Front Neuroinform. 2025 Feb 19;19:1526259. doi: 10.3389/fninf.2025.1526259. eCollection 2025.
Recently, numerous studies have focused on the semantic decoding of perceived images based on functional magnetic resonance imaging (fMRI) activities. However, it remains unclear whether it is possible to establish relationships between brain activities and semantic features of human actions in video stimuli. Here we construct a framework for decoding action semantics by establishing relationships between brain activities and semantic features of human actions.
To effectively use a small amount of available brain activity data, our proposed method employs a pre-trained image action recognition network model based on an expanding three-dimensional (X3D) deep neural network framework (DNN). To apply brain activities to the image action recognition network, we train regression models that learn the relationship between brain activities and deep-layer image features. To improve decoding accuracy, we join by adding the nonlocal-attention mechanism module to the X3D model to capture long-range temporal and spatial dependence, proposing a multilayer perceptron (MLP) module of multi-task loss constraint to build a more accurate regression mapping approach and performing data enhancement through linear interpolation to expand the amount of data to reduce the impact of a small sample.

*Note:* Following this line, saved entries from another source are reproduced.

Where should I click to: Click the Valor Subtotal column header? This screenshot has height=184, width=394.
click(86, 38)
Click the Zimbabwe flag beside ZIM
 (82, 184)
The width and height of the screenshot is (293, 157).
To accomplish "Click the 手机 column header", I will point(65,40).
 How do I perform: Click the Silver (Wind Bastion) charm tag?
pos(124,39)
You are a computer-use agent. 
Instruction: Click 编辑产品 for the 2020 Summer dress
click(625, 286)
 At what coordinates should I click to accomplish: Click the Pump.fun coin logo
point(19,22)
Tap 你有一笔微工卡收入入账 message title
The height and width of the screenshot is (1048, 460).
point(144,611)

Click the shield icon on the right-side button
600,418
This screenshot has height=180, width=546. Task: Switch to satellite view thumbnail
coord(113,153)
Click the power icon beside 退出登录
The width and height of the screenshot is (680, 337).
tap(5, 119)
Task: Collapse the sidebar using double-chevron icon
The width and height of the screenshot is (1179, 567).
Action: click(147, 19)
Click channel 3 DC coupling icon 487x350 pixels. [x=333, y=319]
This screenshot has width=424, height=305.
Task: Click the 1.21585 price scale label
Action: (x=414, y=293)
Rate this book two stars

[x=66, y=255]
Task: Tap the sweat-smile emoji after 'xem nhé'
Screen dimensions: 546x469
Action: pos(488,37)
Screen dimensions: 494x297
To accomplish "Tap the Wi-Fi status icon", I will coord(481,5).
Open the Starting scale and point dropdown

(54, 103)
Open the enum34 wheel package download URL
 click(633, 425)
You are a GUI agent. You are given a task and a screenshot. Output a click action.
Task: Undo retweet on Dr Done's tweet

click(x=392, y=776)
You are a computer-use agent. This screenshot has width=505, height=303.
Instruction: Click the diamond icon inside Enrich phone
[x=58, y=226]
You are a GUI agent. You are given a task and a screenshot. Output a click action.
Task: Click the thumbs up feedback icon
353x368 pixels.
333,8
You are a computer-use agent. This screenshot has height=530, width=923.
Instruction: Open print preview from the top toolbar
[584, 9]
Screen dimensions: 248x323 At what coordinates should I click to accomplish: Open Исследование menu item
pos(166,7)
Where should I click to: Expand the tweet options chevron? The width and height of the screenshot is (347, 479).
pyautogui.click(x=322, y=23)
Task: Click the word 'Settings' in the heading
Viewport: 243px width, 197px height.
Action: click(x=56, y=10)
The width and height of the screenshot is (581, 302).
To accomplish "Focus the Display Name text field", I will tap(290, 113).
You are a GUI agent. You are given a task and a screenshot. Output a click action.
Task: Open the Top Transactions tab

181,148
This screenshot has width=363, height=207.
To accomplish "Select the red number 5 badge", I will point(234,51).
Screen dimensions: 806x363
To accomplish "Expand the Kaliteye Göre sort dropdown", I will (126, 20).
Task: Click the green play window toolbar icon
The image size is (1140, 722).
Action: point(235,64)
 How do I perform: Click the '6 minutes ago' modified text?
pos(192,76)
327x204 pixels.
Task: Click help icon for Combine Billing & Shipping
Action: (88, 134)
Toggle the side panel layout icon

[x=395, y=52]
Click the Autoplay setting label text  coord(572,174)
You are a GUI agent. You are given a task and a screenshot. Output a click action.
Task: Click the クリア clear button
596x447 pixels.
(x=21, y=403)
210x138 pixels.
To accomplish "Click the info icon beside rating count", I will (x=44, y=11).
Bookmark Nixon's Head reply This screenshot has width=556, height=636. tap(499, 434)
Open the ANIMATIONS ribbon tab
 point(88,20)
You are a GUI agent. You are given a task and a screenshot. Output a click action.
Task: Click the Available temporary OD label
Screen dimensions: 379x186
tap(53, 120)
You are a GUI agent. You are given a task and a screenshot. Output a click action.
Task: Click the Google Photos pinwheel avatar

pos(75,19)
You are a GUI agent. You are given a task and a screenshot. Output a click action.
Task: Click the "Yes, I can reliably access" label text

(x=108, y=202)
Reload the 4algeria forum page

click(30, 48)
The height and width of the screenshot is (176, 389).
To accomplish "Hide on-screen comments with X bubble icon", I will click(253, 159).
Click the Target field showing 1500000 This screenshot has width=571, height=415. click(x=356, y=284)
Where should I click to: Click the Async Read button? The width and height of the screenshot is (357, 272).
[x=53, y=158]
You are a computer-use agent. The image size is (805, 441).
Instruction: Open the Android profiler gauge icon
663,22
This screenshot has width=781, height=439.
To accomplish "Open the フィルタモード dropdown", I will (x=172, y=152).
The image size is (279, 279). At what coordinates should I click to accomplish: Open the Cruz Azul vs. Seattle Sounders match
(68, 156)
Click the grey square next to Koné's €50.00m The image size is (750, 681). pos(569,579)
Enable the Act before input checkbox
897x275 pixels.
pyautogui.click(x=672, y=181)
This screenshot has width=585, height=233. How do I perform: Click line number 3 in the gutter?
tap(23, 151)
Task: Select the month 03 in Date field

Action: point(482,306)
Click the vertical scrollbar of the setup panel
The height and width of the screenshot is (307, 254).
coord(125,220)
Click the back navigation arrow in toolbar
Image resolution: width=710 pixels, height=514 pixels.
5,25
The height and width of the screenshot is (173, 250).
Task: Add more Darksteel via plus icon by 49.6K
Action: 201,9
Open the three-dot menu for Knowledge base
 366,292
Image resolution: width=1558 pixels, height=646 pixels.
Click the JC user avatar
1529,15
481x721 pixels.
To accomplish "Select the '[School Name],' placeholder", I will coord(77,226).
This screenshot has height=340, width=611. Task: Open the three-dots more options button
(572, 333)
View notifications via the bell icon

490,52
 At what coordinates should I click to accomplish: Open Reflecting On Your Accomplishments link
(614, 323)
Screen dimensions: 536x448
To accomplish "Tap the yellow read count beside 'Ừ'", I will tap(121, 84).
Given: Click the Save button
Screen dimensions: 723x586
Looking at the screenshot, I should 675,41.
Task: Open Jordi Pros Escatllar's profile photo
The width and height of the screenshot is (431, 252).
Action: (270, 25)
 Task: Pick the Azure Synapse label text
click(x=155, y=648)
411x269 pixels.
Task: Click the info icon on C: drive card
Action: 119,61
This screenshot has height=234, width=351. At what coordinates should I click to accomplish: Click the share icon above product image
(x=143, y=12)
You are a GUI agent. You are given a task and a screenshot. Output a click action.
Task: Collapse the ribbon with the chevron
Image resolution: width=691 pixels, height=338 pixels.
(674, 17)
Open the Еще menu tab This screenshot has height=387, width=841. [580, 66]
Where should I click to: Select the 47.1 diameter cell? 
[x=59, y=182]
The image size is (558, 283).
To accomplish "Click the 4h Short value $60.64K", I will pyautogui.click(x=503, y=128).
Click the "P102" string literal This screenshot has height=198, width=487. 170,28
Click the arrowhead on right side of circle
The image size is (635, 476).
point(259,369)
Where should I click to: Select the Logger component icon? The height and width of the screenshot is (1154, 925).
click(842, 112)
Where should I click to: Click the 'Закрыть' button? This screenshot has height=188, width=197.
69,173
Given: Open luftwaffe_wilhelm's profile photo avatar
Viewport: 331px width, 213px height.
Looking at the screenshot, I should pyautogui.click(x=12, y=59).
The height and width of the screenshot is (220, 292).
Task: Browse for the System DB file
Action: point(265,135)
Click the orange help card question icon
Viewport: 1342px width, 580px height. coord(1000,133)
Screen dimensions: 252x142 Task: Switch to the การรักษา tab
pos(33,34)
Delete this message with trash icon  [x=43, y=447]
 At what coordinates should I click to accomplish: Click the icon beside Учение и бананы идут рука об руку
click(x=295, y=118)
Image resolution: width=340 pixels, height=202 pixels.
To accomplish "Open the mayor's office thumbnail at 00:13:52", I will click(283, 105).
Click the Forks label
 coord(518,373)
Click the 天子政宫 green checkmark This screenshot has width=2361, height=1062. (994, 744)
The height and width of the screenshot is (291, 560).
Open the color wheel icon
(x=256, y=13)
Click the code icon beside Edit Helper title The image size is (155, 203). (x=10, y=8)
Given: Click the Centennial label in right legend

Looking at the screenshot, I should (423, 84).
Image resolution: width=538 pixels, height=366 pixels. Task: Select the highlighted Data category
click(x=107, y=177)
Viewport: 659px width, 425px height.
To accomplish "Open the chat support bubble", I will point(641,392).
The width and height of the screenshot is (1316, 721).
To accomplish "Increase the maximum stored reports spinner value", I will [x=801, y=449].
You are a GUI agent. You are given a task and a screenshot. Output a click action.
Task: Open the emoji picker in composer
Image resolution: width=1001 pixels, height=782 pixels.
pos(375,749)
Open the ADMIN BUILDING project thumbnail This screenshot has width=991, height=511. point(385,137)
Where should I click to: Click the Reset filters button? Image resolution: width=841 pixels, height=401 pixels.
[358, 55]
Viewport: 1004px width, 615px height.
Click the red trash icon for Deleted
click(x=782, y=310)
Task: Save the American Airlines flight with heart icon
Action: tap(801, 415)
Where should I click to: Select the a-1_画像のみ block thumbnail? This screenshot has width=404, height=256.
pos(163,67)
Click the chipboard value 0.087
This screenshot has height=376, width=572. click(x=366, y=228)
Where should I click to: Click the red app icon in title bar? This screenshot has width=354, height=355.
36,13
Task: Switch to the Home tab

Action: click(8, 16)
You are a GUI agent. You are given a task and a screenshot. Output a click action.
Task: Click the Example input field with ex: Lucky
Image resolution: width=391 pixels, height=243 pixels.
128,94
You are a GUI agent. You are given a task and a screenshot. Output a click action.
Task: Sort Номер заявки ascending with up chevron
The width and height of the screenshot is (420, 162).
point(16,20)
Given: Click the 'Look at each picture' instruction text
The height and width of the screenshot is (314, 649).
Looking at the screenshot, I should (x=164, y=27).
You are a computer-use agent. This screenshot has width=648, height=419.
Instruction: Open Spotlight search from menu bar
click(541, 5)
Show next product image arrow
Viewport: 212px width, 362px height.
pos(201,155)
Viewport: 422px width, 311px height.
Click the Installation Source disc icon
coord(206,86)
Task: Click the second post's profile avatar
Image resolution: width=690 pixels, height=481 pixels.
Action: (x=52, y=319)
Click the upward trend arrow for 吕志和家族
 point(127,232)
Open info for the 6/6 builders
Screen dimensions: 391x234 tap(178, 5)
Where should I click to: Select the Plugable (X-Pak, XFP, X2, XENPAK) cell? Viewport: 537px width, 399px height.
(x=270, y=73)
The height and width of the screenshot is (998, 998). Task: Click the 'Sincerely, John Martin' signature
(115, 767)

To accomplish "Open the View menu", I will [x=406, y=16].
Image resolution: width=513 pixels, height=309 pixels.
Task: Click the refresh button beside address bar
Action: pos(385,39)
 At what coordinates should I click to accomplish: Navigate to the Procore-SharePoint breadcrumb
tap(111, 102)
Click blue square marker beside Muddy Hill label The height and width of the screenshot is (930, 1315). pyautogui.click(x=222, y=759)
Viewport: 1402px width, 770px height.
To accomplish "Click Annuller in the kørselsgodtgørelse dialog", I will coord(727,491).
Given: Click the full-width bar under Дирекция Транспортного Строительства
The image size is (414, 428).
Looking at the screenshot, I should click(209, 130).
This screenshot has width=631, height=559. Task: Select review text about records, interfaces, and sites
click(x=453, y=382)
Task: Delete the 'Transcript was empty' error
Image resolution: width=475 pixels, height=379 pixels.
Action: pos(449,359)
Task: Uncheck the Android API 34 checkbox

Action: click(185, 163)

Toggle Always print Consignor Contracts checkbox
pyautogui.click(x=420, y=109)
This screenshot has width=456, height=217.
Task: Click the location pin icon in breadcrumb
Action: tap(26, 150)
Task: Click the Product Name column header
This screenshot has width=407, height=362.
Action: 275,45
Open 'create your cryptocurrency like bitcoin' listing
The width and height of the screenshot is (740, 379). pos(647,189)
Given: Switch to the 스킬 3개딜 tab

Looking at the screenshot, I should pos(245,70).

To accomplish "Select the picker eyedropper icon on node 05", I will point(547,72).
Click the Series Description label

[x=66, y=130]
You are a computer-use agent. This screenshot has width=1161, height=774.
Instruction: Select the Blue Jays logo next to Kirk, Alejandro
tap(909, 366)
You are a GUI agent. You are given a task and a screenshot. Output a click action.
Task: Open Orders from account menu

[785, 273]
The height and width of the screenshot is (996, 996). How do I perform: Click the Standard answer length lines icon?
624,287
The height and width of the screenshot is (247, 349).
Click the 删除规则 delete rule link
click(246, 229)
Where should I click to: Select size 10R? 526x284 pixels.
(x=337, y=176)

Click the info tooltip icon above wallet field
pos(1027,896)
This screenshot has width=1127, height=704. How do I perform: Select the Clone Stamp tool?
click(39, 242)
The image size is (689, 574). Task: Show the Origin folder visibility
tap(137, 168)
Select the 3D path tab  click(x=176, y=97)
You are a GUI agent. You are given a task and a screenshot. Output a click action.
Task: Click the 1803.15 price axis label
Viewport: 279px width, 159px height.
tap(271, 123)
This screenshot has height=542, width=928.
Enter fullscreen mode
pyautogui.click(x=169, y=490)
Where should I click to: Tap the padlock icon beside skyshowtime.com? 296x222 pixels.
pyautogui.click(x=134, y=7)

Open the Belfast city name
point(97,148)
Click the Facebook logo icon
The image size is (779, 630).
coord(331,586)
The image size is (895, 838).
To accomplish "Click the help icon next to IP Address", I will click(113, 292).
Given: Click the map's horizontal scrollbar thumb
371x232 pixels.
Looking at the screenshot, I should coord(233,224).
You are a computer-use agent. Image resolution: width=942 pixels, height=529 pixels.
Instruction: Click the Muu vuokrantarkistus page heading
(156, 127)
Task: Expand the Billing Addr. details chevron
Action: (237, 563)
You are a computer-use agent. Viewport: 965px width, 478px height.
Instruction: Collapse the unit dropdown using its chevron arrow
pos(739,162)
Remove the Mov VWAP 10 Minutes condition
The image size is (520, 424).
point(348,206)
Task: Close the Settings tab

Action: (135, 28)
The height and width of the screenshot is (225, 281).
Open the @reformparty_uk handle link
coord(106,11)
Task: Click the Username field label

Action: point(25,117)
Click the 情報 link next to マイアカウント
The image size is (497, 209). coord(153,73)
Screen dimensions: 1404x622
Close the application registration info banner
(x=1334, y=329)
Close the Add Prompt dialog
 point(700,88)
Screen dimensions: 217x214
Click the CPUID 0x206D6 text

Our findings indicate that the features in the X3D-DNN are biologically relevant, and capture information useful for perception. The proposed method enriches the semantic decoding model. We have also conducted several experiments with data from different subsets of brain regions known to process visual stimuli. The results suggest that semantic information for human actions is widespread across the entire visual cortex.
最近,许多研究都聚焦于基于功能磁共振成像(fMRI)活动对感知图像进行语义解码。然而,尚不清楚是否能够在视频刺激中建立大脑活动与人类动作语义特征之间的关系。在此,我们通过建立大脑活动与人类动作语义特征之间的关系,构建了一个用于解码动作语义的框架。
为了有效利用少量可用的大脑活动数据,我们提出的方法采用了基于扩展三维(X3D)深度神经网络框架(DNN)的预训练图像动作识别网络模型。为了将大脑活动应用于图像动作识别网络,我们训练回归模型来学习大脑活动与深层图像特征之间的关系。为了提高解码精度,我们通过在X3D模型中添加非局部注意力机制模块来捕捉长程时空依赖性,提出多任务损失约束的多层感知器(MLP)模块以构建更准确的回归映射方法,并通过线性插值进行数据增强以扩大数据量,从而减少小样本的影响。
我们的研究结果表明,X3D-DNN中的特征具有生物学相关性,并捕获了对感知有用的信息。所提出的方法丰富了语义解码模型。我们还使用来自已知处理视觉刺激的不同脑区子集的数据进行了多项实验。结果表明,人类动作的语义信息广泛分布于整个视觉皮层。